Of course it was sort of rebuked, however, certain things come to light of course and hey presto...................

Now if RSPCA were in charge or became an extension of DEFRA, Gosh then what...........................?

Rory


----------



## TSKA Rory Matier (May 27, 2007)

*RSPCA vrs DEFRA: Round One*

Could it really be as far fetched as originally thought?

Reading this article:

And from that (virtual) farm he made a pile, e-i-e-i-o | Magnus Linklater - Times Online

With its comments like:

"The £300 million fine that the Department for Environment, Food and Rural Affairs (Defra) had to pay to the EU because its single farm payment scheme was so badly handled is the kind of scandal that used to bring ministers down — instead they are promoted, like Margaret Beckett, to be Foreign Secretary"

And combined with the fact that the RSPCA in 2005 figures had a cash reserve in their bank account of some £200 million?

Nowadays £100 Million would buy a candidate a political campaign.

So why does a charity need this kind of cash reserve and what pray tell would the cash reserve be now some [nearly] three years later?

If DEFRA have a £300 million fine to pay, and are forced to sell some of the finery off [buildings], and also the Bill Team is being slimmed down enormously and as a result of this Animal Welfare is no longer considered a priority, where else could they find the money to pay their debt?

But supposing a cash - err, what could we call it? 

LRI - Long Range Investment was made by an offshore account, or would even that be a necessity? 

Supposing an investment sum was made to the regulative body?

Perhaps not as far fetched now eh?

And how would the RSPCA in this position fare?

Well, think of the credibility governmentally they would have?

But hey, what about us? Who would then handle all the animal welfare issues and at what type of severity would we see restrictions then?

Just a thought l had, but then who else may be thinking on this line??

Rory


----------



## ratboy (Jan 10, 2007)

As far as I am aware, you can't just buy a government department can you ? It would need to be done with the approval of the government in power at the time. .. are there any precedents for this ? have governments ever sold off departments before ? or would the RSPCA become part of the government ?

What of the RSPCA status ? They would surely no longer be classed as a charity which would mean that the RSPCA as it is now would need to be dissolved... and presumably the shelters would all have to close ?


----------



## ratboy (Jan 10, 2007)

Animal welfare is controlled by the AWA and is under the power of the local councils. If the RSPCA have taken over DEFRA, then would the councils still be able to use them as AWA inspectors ?

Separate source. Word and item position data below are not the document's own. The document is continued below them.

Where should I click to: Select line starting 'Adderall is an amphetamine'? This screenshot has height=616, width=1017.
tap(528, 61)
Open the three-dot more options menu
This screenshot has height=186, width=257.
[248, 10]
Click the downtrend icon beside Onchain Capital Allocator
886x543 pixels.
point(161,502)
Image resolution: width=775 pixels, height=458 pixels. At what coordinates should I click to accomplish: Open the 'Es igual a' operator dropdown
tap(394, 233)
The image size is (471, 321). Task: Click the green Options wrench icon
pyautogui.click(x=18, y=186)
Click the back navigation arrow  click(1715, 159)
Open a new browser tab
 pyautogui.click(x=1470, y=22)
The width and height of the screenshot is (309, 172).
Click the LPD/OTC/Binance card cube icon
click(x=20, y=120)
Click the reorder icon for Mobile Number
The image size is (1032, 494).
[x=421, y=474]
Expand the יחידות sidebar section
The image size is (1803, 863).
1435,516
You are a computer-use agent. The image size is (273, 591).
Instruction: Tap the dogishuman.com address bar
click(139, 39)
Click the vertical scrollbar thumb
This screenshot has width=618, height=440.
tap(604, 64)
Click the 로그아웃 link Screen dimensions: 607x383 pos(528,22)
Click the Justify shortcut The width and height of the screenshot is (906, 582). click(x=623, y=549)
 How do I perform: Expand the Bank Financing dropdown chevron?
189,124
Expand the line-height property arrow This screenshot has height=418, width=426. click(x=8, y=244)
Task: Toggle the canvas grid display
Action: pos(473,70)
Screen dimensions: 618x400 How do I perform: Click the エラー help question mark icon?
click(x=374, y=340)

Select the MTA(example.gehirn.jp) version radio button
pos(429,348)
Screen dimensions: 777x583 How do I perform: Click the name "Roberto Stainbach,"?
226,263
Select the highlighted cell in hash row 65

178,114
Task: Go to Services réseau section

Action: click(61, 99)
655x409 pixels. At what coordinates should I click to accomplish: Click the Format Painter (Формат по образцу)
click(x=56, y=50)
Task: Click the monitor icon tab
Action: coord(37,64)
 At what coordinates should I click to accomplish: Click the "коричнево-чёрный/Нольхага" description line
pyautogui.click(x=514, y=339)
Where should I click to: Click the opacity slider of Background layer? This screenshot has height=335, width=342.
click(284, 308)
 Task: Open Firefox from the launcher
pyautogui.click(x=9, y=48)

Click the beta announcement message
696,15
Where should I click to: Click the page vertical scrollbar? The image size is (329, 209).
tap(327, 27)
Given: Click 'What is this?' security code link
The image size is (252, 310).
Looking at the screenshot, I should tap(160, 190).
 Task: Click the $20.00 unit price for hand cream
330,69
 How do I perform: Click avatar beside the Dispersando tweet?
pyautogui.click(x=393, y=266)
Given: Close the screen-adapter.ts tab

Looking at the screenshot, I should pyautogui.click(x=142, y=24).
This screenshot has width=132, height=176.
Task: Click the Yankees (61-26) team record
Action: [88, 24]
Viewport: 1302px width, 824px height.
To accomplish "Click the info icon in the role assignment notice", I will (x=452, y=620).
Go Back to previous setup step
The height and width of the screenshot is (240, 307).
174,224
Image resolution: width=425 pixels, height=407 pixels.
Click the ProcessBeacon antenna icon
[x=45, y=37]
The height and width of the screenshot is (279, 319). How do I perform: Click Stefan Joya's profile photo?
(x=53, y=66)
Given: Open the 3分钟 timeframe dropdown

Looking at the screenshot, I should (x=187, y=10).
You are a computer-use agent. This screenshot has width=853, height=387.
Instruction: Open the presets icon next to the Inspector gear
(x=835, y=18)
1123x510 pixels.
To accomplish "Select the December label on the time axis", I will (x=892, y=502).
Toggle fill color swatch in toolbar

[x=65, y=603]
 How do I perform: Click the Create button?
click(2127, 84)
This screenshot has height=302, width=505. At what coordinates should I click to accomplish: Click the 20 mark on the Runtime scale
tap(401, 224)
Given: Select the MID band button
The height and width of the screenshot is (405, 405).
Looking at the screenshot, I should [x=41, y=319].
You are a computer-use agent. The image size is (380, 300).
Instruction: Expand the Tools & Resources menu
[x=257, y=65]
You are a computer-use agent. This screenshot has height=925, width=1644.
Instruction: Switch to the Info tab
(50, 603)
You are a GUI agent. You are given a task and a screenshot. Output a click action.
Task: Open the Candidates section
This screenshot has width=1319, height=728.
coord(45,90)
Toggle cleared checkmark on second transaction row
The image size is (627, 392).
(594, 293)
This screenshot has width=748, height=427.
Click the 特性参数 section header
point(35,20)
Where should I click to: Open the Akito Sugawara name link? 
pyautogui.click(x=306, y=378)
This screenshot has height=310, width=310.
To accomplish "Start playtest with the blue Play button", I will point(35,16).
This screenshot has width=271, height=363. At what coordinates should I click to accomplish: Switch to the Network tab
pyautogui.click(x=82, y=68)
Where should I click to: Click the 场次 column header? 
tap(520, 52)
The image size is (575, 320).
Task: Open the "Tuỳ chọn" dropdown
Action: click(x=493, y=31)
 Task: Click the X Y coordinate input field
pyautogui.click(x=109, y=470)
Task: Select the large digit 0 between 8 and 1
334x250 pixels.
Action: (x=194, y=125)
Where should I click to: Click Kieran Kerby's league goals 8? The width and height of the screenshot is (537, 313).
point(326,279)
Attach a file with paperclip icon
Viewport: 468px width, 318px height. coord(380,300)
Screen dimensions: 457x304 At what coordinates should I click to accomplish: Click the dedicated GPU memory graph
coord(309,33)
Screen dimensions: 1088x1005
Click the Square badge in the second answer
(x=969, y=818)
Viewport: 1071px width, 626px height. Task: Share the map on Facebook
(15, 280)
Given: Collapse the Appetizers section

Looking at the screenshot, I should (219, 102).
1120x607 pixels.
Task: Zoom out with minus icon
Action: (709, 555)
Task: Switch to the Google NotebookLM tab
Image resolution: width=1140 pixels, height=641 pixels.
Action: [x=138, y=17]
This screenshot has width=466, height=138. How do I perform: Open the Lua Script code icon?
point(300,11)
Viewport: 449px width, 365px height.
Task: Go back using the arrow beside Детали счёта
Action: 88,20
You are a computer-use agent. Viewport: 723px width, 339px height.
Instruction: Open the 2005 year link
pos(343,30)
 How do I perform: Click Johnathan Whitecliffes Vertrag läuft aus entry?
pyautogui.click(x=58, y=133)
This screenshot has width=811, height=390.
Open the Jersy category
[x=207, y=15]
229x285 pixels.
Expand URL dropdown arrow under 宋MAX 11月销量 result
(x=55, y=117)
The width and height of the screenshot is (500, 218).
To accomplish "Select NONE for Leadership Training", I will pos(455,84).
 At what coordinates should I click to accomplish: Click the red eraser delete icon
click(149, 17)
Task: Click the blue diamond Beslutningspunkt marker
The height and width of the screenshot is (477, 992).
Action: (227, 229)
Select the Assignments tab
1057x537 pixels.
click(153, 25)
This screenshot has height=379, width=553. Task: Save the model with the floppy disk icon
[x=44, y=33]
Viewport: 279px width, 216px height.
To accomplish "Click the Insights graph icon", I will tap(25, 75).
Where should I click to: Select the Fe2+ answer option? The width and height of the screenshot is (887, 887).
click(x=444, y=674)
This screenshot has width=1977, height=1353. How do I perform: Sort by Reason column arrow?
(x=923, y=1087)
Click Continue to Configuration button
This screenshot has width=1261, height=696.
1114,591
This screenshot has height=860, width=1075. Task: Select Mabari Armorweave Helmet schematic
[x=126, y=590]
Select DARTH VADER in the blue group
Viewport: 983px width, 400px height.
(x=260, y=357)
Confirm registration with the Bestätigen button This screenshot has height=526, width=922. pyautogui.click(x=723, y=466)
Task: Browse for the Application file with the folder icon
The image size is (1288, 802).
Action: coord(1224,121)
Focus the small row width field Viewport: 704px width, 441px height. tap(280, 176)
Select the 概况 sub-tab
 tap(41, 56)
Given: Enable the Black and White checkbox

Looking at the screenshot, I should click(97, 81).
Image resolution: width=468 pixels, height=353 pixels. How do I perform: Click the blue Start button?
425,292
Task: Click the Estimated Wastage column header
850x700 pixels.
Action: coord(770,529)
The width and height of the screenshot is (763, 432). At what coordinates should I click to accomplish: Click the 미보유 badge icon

If not... who are they going to use ?

It would leave the AWA as potentially unenforcable law. Which would leave the RSPCA free under their guise as the new DEFRA to bring in more draconian measures.

Just thinking out loud


----------



## TSKA Rory Matier (May 27, 2007)

*Thinking out loud: P2*

Mmm, indeed it would, but as said perhaps l am not the only one thinking this way.

Would you really need to down grade the shelters?

I mean would you have to downgrade at all?

If the council use them now, to enforce certain awa principals could they use them in the future?

Me too [thinking out loud that is]

R


----------



## ratboy (Jan 10, 2007)

I am just thinking that the RSPCA would lose it's status as a charity ? perhaps it wouldn't ? But if it did, it would surely not be allowed to 'own' charitable animal shelters ?


----------



## Schip (Mar 31, 2007)

You talk to most councils and they will admit that the RSPCA are going to be the body to regulate the AWA because the councils don't have the manpower or funds to police it.


----------



## ratboy (Jan 10, 2007)

Schip said:


> You talk to most councils and they will admit that the RSPCA are going to be the body to regulate the AWA because the councils don't have the manpower or funds to police it.


Indeed. I phoned my council about this exact point and got a call from the guy who will be in charge of the AWA in my area, the chief dog warden.

He is (was) under the impression that the RSPCA are highly trained in all species kept as pets in the UK and are therefore the obvious choice to use for policing the AWA.


----------